Impeachment and threat of it are used to curb the invidious or unpleasant excesses of man vested with power, to assert the effectiveness and supremacy of the constitution and to defend the ideals, values and integrity of the corporate society. It is a necessary sword within the arsenal of powers separation and is an inbuilt constitutional mechanism to ensure its strict compliance.
Impeachment is also used as a check on arbitrary and autocratic tendencies, foster responsibility and responsiveness of public officials, and its use guarantees accountability in governance.
The history of informal impeachment practice and tradition in Nigeria predates her independence. It was part of the pre-colonial administration of the old Yoruba Kingdom through which the Oyomesi Council could dethrone erring king by inviting him to open a calabash, an indication that the said king had lost the support and favour of the people. During the colonial era, Governor-Generals or District Commissioners as they were known, and other officers working for the colonial government were in office at the favour of the colonial authority, who had an unquestionable discretion to hire and fire any colonial official at will.

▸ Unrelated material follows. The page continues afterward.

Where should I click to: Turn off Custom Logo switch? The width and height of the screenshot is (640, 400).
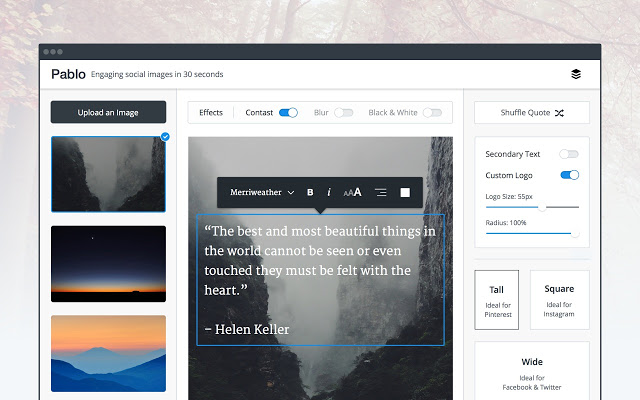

At independence in 1960, the Westminster or parliamentary system of government bequeathed on Nigeria recognized “vote of no confidence” on the prime minister and his then cabinet to put them out of power once it was passed. The method of removal from office was characteristic of parliamentary system of government and it was not practicable in presidential system. Presidential system of government takes a complex process and procedure for removal or impeachment of erring public officials.
The practice of “vote of no confidence” was the practice in Nigeria until the introduction of presidential system of government under the 1979 constitution. The formal procedure for removing the Governor or Deputy Governor was provided in Section 170 of the Constitution just as the constitution also provided for the removal procedure in respect of the office of the President or Vice President. Barely twenty months of the introduction of the 1979 Constitution, the impeachment section was tested in Kaduna state where the removal of the then state’s governor and his deputy made them the first public officers to be impeached.
Under the 1999 Constitution, Nigeria has witnessed a plethora of impeachment cases of the most bizarre types, some of which the senate excercised its power to remove its leaders under Section 50 (2)(C) and sent two Senate Presidents packing while others heeded the safer advice to resign before the removal motion was moved at the floor of the parliament. The year 2002 will continue to be remembered as a season when impeachment and threats of impeachment at all levels of government almost rocked the very foundations of Nigeria’s nascent democracy. Not fewer than five state governors were removed under the 1999 Constitution, all of which were declared by the court to be unconstitutional.
Among those removed was Senator Rashid Ladoja of Oyo State, who was purportedly removed for his disloyalty to the controversial politician and acclaimed god-father of Ibadan politics, Alhaji Lamidi Adedibu. The next was Governor Peter Obi of Anambra State under the All Peoples Grand Alliance (APGA), who went up to the Court of Appeal to secure his mandate but could not work harmoniously with the PDP-dominated House of Assembly of his state that eventually impeached him on trumped-up shares of gross misconduct.
In Bayelsa State, Governor D.S.P Alamieyesegha was ultimately removed from office through the instrumentality of the Nuhu Ribadu’s Economic and Financial Crimes Commission (EFCC) as former President Olusegun Obasanjo pressured the State House of Assembly to remove him to facilitate his arrest for alleged money laundering. Ayo Fayose was also removed from office as the governor of Ekiti State for alleged misappropriation of state funds and for his purported complicity in the murder of Daramola,      a   rival   gubernatorial candidate at time.